シンポジウムを主催した「琉球弧の無形民俗文化財を考える会」の高江洲義寛(ぎかん)代表は、文化庁が来年4月から民俗文化財に対する支援事業を展開することを好機と捉える。高江洲氏は、年内に3度のシンポジウムを開催し、県民の幅広い理解と啓蒙を展開し、県や市町村、地域の保存会との取り組みを強化したい考えだ。
女性中心の祭祀で守られた沖縄文化

イザイホーがある久高島には民俗信仰のすごさがある。絶対にニライカナイ(来世)があってそこに行くんだという決意がある。
ところが、近代化の攻勢の中で、祭り、神、祖先、自然が失われていくようになった。沖縄戦を経験してもアイデンティティーを失わなかったのは祭りがあったからだと思う。
日本人の原点にあるのは沖縄の信仰だろう。魂の信仰が根底にある。民俗学者の柳田邦男と折口信夫が大正時代に沖縄に来てショックを受けた。沖縄には「オナリ神信仰」というものがあるが、愛情が伝わる信仰は確実に母から伝わっていったからだ。

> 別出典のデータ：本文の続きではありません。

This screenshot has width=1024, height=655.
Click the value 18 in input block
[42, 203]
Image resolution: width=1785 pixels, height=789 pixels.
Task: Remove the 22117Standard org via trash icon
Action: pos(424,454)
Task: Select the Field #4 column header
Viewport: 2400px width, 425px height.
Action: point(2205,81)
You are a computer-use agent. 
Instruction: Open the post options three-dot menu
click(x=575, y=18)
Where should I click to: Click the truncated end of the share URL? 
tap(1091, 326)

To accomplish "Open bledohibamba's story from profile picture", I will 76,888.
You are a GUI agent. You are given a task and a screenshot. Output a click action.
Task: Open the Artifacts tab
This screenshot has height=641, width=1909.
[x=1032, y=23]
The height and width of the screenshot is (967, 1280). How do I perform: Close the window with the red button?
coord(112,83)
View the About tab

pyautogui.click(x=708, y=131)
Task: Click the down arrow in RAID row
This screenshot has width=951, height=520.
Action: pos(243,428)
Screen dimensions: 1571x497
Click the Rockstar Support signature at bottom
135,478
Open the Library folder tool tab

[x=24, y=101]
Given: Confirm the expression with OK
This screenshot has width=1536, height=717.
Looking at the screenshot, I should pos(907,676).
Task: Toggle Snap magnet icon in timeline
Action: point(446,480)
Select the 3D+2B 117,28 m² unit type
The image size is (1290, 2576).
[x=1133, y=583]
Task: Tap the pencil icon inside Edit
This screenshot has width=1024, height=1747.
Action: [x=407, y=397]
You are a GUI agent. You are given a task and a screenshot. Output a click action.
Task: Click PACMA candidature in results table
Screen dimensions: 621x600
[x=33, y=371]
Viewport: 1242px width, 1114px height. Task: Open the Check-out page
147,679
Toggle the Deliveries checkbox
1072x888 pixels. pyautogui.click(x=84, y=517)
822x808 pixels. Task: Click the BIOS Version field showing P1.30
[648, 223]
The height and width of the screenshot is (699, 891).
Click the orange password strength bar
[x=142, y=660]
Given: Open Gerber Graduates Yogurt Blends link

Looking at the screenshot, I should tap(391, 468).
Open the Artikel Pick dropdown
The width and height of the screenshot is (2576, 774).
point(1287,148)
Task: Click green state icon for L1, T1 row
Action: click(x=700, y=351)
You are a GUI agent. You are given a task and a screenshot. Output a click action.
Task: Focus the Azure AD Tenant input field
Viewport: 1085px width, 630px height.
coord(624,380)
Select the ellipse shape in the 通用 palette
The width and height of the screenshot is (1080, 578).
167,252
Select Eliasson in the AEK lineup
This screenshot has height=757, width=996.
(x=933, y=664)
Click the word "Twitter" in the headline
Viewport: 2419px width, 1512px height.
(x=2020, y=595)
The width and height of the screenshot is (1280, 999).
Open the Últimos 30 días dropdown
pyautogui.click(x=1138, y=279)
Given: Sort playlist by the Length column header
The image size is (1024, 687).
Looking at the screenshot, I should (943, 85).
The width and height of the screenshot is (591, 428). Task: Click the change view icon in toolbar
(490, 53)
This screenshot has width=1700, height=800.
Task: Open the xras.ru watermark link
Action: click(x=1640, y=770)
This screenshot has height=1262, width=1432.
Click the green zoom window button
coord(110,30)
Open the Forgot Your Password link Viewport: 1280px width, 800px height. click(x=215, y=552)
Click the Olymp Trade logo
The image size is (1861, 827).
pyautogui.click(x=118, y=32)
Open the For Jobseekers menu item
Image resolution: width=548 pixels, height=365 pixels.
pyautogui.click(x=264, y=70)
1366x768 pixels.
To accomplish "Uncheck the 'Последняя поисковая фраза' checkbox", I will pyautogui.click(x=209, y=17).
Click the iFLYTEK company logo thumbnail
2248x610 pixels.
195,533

今、世界は危機にある。ロシアのプーチン大統領や中国の習近平国家主席を見ても分かるように、男性文化、男性中心の原理ではうまくいかない。システムが大きくなりすぎてしまい、管理できなくなった。金融システムも原発などのエネルギーもそうだ。結果、人間が無力になった。等身大の文化を持つことが望ましい。